[Goal of the exercise]
Filter the entries down to the lines holding "agent", then copy those lines.

Saved entries:

====

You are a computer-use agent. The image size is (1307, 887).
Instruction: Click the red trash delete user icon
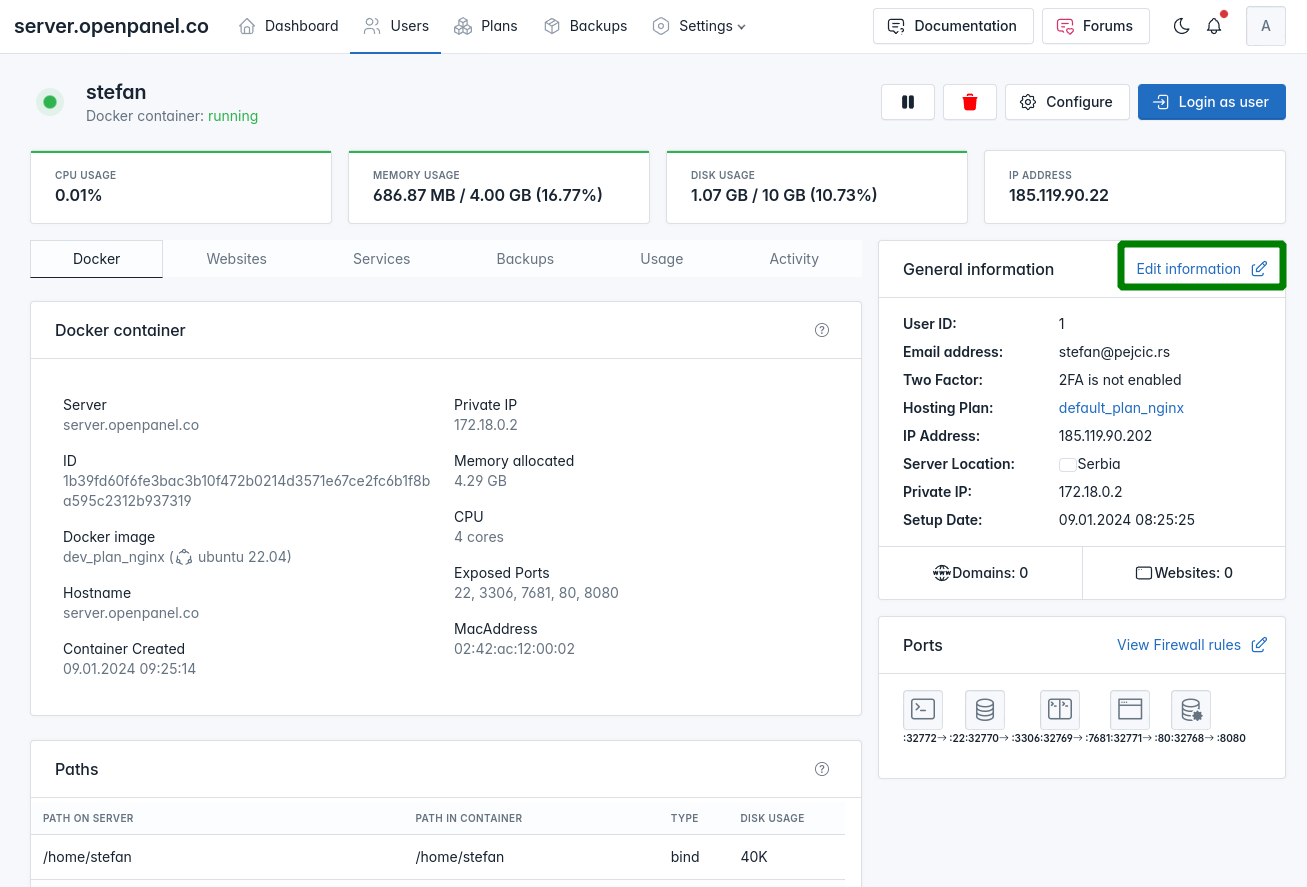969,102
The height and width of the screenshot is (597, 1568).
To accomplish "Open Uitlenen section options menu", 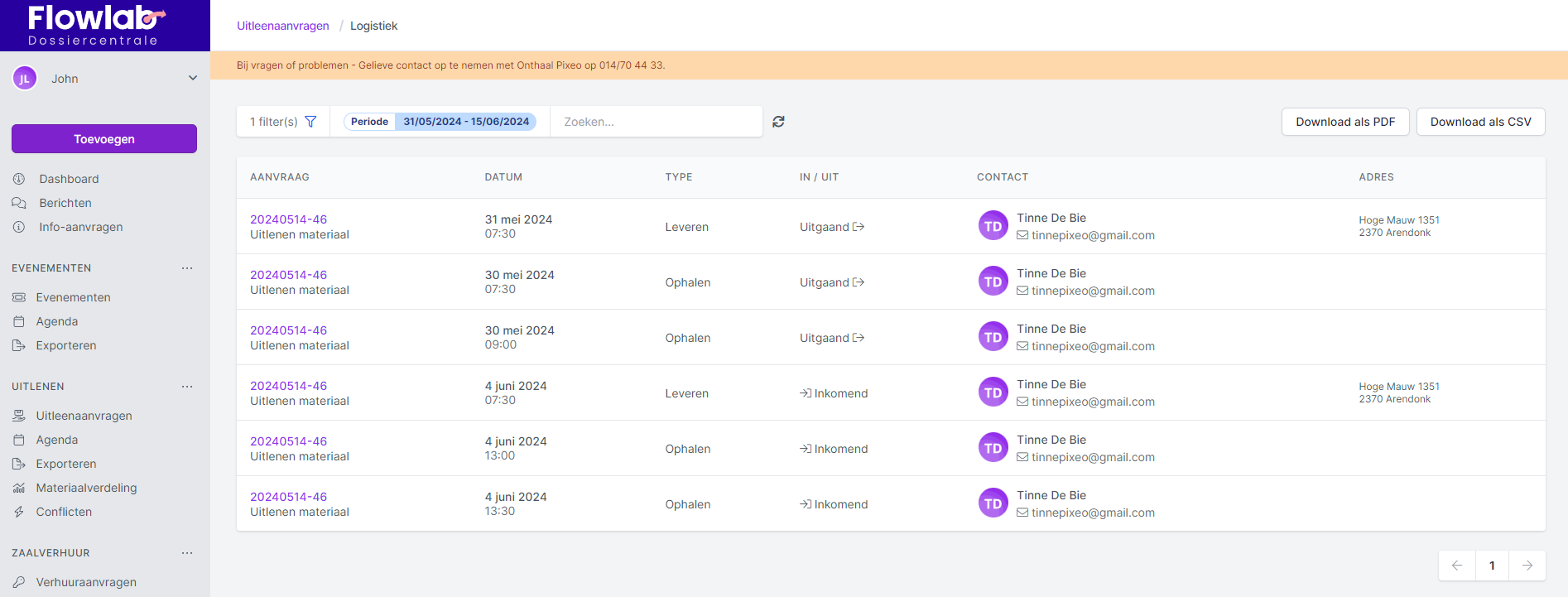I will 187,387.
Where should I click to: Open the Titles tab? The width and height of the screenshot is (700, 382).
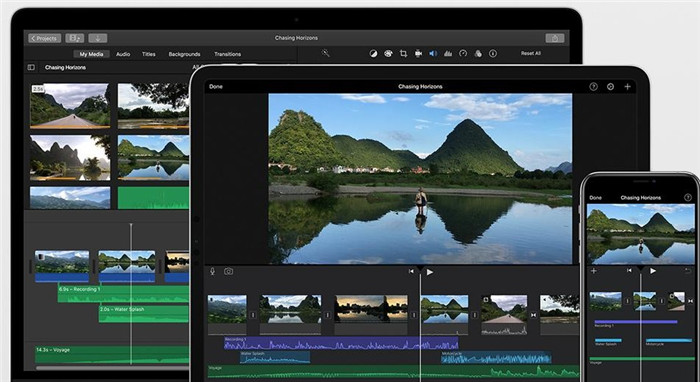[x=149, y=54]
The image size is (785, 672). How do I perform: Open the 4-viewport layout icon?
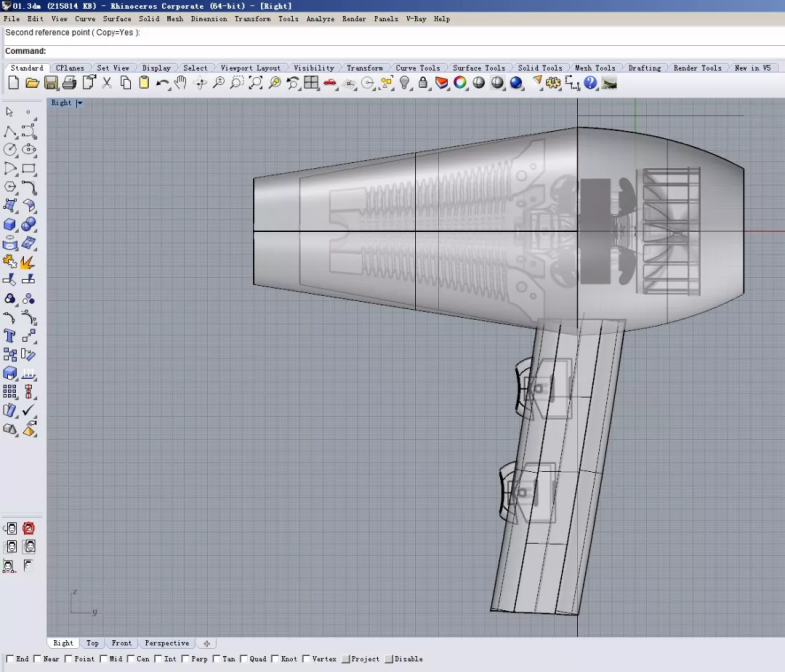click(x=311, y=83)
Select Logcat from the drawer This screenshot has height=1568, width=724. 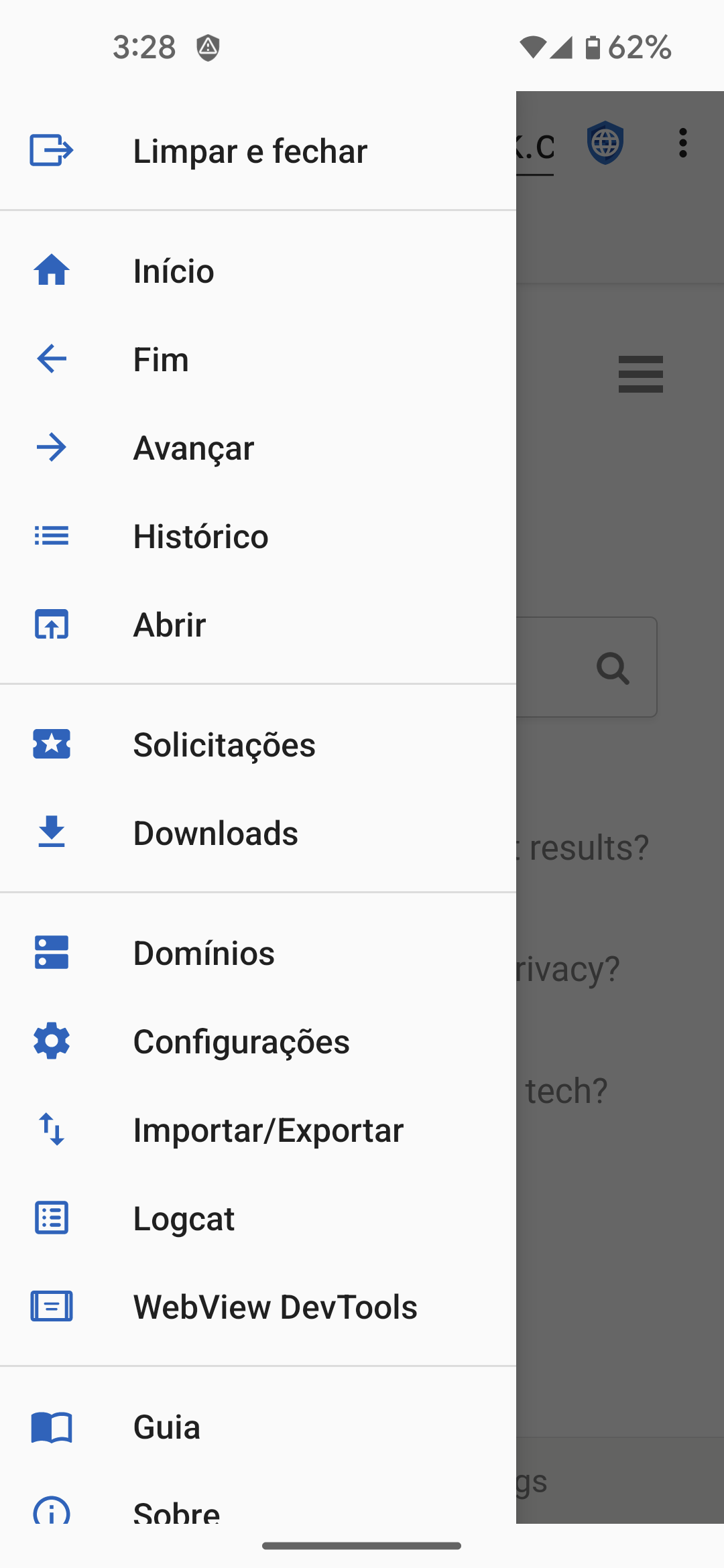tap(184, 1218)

====

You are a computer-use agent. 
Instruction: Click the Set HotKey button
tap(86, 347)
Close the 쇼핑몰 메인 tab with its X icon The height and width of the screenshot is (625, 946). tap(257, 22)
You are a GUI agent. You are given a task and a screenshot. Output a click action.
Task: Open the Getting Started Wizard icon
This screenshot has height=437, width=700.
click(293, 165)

====

[Response to the task]
You are a computer-use agent. The image size is (1307, 887).
You are a computer-use agent. 
You are a GUI agent. You are given a task and a screenshot. Output a click action.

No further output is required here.